Delapan Tersangka Korupsi Minyak Mentah Diserahkan ke JPU
DIKSIMERDEKA.COM, JAKARTA – Kejaksaan Agung melalui Tim Jaksa Penyidik Jaksa Agung Muda Tindak Pidana Khusus (JAM PIDSUS) resmi menyerahkan delapan tersangka beserta barang bukti kasus dugaan korupsi tata kelola minyak mentah dan produk kilang pada PT Pertamina (Persero) tahun 2018–2023 kepada Jaksa Penuntut Umum (JPU) Kejaksaan Negeri Jakarta Pusat, Rabu (5/11/2025).
Penyerahan tahap II ini menandai berakhirnya proses penyidikan dan menjadi langkah awal menuju persidangan kasus yang diduga merugikan keuangan negara dalam jumlah besar tersebut.
Kedelapan tersangka itu masing-masing adalah AS, Direktur Gas, Petrochemical & New Business PT Pertamina International Shipping; DS, pensiunan pegawai BUMN yang pernah menjabat sebagai VP Crude & Product Trading Integrated Supply Chain; HW, mantan SVP Integrated Supply Chain periode 2018–2020; TN, Direktur Utama PT Industri Baterai Indonesia sekaligus mantan SVP Integrated Supply Chain tahun 2017–2018.

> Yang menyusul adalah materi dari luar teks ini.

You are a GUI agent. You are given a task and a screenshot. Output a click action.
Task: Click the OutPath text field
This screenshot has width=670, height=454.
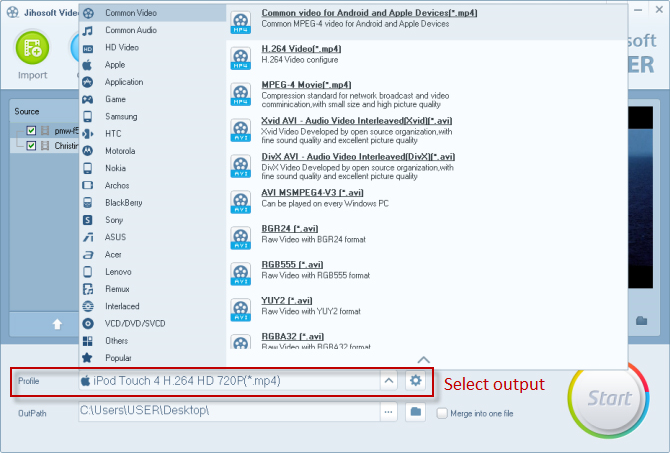point(225,411)
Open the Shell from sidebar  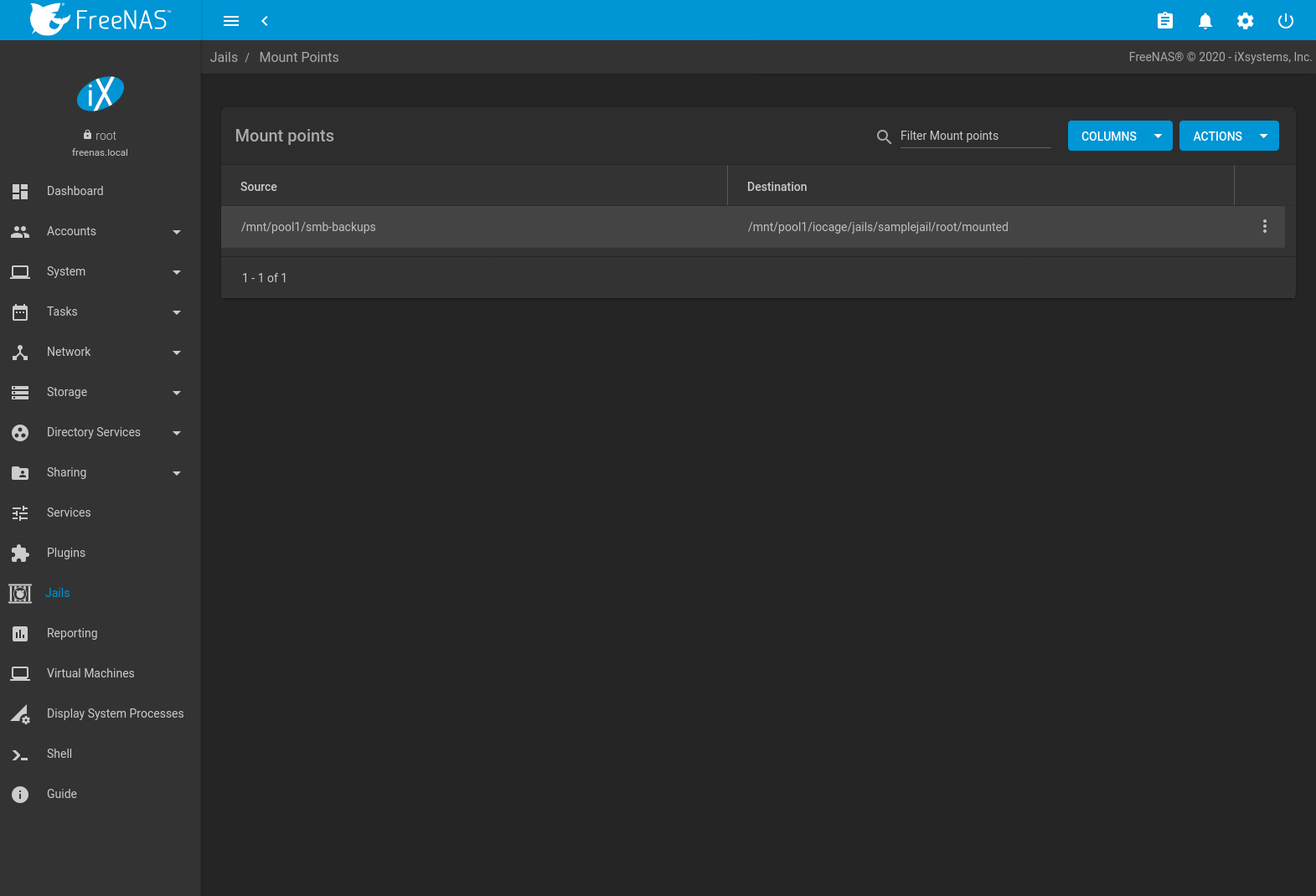(x=59, y=754)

Lalu IP, Direktur PT Petro Energi Nusantara; AN, mantan Direktur Logistik dan Infrastruktur PT Pertamina (Persero) periode 2023–2025 sekaligus Direktur Utama PT Pertamina Patra Niaga periode 2021–2025; MHN, Business Development Manager PT Trafigura Pte. Ltd periode 2019–2021; serta HBY, mantan Direktur Pemasaran dan Niaga PT Pertamina tahun 2014.

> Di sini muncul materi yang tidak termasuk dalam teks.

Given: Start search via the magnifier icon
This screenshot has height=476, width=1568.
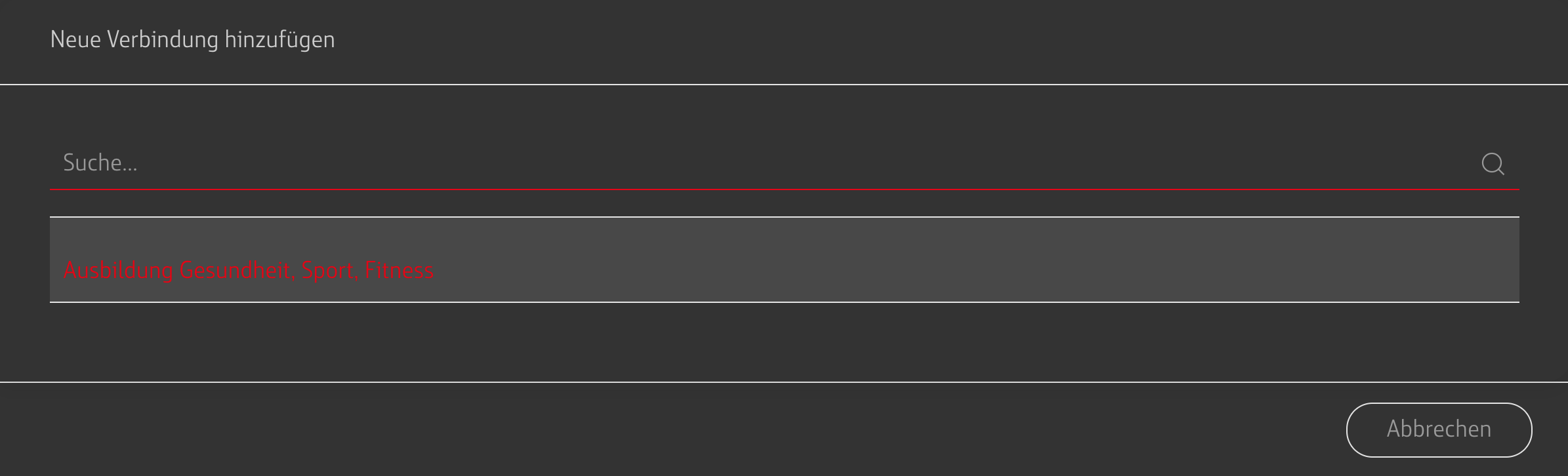Looking at the screenshot, I should coord(1493,164).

Kepala Pusat Penerangan Anang Supriatna mengatakan kedelapan tersangka diduga melakukan tindak pidana korupsi dalam tata kelola minyak mentah dan produk kilang di lingkungan PT Pertamina (Persero), Sub Holding, dan Kontraktor Kontrak Kerja Sama (KKKS) pada periode 2018–2023. Perbuatan mereka disinyalir menyebabkan kerugian keuangan negara yang cukup besar.
Atas perbuatannya, para tersangka dijerat dengan Pasal 2 ayat (1) dan Pasal 3 juncto Pasal 18 Undang-Undang Pemberantasan Tindak Pidana Korupsi, juncto Pasal 55 ayat (1) ke-1 KUHP tentang penyertaan dalam tindak pidana korupsi.
Untuk kepentingan pembuktian perkara, kedelapan tersangka akan menjalani penahanan selama 20 hari, terhitung sejak 5 November hingga 24 November 2025, berdasarkan Surat Perintah Penahanan Kepala Kejaksaan Negeri Jakarta Pusat.
Selanjutnya, Tim Penuntut Umum Kejaksaan Negeri Jakarta Pusat akan mempersiapkan surat dakwaan dan segera melimpahkan berkas perkara ke Pengadilan Tindak Pidana Korupsi pada Pengadilan Negeri Kelas IA Khusus Jakarta Pusat untuk menjalani proses persidangan.